If this matter was not made to appear clearly to the satisfaction of the court, but was left in doubt, the jury must find whether he had an interest or not, and receive or reject his evidence accordingly.
We are inclined to think that by the statute of December 28, 1805, (N. H. Laws, Ed. 1815, 397; and see 2 N. if. Laws, November session, 1832, page 86,) no lumber is to be regarded as forfeited except where the damage has been appraised.
According to the provisions of that act, if the lumber come upon improved land, and is not taken away on or before the first day of May annually, it shall be lawful for the owner of the land to detain it in his possession, until the owner pays all damage sustained by reason of its lying upon the land. If the parties do not agree, provision is made for the assessment of the damages, by the selectmen or by justices of the peace. *196Provision is then made, that if it shall not be removed on or before the first day of November, annually, the owner of the land may take and convert it to his own use. But if the damage and cost have been paid, the owner of the lumber shall have liberty to remove it any time between the first of November and the first of May, then next.
It could hardly have been intended that where the lumber should come upon the land on the 31st of October, it should be forfeited within two days after, without any appraisal.
If this construction of the statute be correct, the defendant had no right to claim the tree as forfeited; for the damage had. not been appraised, and it is immaterial on what day it came upon the land, or whether the land was improved or unimproved.
But the fact that the lumber came upon the unimproved land of the defendant is well ascertained in this case, and it is, therefore, not necessary to settle the construction of the statute, at this time.
It is a common course to submit questions to the jury, by consent, for the purpose of having particular facts found; and in McMasters vs.

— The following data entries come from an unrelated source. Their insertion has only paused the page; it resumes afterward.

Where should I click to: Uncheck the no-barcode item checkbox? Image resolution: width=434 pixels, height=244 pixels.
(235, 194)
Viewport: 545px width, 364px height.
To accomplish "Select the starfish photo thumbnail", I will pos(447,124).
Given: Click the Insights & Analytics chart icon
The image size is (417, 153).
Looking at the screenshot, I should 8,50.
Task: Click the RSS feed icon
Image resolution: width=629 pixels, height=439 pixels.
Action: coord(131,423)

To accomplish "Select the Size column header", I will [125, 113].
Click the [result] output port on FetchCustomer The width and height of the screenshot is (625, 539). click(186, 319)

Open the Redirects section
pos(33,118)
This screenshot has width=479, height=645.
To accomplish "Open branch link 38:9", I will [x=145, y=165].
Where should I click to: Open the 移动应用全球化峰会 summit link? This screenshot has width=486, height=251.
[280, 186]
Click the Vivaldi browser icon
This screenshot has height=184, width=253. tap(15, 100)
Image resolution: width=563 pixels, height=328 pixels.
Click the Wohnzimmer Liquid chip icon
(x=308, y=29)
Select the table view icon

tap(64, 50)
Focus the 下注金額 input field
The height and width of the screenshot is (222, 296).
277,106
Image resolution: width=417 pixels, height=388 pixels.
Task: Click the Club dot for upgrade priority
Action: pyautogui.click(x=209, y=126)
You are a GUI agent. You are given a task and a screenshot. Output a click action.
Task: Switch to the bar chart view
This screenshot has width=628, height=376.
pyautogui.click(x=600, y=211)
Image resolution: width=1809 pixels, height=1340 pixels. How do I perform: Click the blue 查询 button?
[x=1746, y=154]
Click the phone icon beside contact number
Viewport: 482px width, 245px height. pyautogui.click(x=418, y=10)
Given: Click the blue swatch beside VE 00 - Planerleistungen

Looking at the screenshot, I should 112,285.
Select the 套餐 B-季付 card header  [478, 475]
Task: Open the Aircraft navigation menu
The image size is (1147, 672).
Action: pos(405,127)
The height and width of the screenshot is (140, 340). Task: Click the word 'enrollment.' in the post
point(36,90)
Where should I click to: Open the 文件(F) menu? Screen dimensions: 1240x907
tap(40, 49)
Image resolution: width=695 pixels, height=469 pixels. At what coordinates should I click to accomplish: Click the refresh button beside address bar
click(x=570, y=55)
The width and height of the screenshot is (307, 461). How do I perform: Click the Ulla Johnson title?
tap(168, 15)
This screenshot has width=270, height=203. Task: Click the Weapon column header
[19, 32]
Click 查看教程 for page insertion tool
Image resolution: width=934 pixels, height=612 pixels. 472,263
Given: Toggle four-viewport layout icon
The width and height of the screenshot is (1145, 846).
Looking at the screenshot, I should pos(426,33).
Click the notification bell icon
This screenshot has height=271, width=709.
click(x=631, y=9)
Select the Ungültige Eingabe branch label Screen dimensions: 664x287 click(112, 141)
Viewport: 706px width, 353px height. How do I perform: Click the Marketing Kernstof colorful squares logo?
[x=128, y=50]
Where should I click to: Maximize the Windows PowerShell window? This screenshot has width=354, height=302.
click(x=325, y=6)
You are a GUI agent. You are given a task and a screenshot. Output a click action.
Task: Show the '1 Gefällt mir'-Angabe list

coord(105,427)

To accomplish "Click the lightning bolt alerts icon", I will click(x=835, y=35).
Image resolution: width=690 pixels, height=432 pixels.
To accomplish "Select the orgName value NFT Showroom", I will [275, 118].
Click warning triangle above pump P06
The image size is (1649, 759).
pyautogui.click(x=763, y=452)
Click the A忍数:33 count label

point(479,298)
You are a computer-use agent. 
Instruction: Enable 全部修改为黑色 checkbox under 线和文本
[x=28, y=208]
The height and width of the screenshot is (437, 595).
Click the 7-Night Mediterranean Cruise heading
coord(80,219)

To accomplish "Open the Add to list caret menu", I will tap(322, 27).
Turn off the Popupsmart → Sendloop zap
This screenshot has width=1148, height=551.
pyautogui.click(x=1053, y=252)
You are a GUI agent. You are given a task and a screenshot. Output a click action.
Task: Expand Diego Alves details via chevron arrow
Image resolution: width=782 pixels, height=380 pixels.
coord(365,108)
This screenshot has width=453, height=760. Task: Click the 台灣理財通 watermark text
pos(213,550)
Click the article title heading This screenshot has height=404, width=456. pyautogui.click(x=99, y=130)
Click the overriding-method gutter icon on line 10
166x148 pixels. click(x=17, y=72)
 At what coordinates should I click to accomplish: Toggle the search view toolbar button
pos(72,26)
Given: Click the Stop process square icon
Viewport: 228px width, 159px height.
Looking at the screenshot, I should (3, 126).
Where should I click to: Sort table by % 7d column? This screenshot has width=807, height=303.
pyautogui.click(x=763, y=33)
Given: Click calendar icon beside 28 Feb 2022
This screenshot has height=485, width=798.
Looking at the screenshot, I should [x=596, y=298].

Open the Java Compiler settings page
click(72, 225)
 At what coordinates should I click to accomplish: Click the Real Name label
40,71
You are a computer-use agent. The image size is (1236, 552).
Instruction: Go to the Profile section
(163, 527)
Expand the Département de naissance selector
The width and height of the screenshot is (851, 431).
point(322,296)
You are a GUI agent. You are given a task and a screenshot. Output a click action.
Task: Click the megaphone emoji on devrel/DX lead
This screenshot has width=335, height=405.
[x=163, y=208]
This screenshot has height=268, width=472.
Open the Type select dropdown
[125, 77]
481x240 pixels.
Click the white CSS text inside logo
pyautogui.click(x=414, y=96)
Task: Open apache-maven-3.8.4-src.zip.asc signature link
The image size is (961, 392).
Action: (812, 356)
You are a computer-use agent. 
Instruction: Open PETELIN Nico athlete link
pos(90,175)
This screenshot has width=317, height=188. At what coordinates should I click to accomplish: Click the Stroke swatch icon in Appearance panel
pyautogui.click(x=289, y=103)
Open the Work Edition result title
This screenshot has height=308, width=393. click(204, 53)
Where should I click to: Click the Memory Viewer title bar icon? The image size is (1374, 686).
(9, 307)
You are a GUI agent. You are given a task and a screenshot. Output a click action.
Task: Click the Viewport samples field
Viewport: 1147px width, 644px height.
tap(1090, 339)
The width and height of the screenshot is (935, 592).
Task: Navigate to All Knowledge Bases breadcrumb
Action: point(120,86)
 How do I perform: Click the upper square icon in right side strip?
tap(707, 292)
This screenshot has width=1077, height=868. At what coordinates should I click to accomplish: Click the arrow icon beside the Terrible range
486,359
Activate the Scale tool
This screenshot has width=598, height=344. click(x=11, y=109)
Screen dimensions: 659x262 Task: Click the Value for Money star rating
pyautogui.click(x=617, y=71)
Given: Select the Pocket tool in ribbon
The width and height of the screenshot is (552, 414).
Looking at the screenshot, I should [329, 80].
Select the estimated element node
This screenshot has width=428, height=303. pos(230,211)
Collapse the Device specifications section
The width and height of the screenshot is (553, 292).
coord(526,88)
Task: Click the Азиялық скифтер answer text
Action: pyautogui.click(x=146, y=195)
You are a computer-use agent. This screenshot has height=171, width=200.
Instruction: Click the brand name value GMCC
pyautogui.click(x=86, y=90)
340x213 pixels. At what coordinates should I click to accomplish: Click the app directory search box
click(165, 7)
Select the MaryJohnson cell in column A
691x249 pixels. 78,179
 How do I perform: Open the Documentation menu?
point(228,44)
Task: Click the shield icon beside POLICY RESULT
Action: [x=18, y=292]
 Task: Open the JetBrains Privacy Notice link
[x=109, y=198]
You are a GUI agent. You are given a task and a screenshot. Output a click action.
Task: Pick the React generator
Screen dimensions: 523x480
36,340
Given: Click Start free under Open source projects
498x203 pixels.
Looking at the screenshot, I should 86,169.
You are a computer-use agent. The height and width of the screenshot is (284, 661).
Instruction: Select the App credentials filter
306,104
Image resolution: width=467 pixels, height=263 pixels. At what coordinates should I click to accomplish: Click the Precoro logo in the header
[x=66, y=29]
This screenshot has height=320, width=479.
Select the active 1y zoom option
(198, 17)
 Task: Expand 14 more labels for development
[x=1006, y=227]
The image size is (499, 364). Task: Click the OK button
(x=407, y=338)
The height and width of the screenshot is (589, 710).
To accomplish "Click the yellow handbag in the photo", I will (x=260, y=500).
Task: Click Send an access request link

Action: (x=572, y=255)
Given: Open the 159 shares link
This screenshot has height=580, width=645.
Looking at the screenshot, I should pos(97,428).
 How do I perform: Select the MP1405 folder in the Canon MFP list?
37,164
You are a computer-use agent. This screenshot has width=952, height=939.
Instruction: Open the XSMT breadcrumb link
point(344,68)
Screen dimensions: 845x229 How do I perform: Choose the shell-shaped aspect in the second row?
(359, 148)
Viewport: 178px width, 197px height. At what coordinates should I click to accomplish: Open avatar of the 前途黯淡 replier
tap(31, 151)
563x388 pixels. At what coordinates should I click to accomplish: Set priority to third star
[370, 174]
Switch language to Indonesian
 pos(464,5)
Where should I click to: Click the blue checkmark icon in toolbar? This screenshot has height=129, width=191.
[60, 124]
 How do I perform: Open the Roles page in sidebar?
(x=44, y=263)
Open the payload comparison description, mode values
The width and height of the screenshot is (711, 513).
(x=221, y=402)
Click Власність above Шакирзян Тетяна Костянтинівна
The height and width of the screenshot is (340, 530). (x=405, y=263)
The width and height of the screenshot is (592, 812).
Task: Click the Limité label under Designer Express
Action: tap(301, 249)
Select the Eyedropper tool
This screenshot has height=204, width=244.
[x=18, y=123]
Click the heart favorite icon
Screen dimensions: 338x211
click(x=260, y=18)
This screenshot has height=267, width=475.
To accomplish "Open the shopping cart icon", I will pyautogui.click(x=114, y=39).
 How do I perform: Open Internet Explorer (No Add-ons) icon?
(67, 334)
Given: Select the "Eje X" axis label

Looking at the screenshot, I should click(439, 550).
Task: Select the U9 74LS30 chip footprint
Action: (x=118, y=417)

The Westchester Mat. Ins. Co., 25 Wend. 379, it is held that this may be done, even against the objection of one -of the parties.
We are not disposed to doubt that the court may enquire of the jury touching their verdict, and the grounds upon which they proceeded, for the purpose of ascertaining whether the case has been properly tried. 5 Pick. R. 296, Hix vs. Drury; 6 Pick. R. 206, Peirce vs. Woodward; 9 Pick. R. 426, Parrott vs. Thatcher; 12 Pick. 521, Dorr vs. Fenno; 6 Shepley 87, Smith vs. Putney.
But in The Mayor of Devizes vs. Clark, 3 Adolph. & Ellis 506, it is held that the jury have a right to find a general verdict, (the case being tried upon the general issue,) and cannot be required to find a particular fact.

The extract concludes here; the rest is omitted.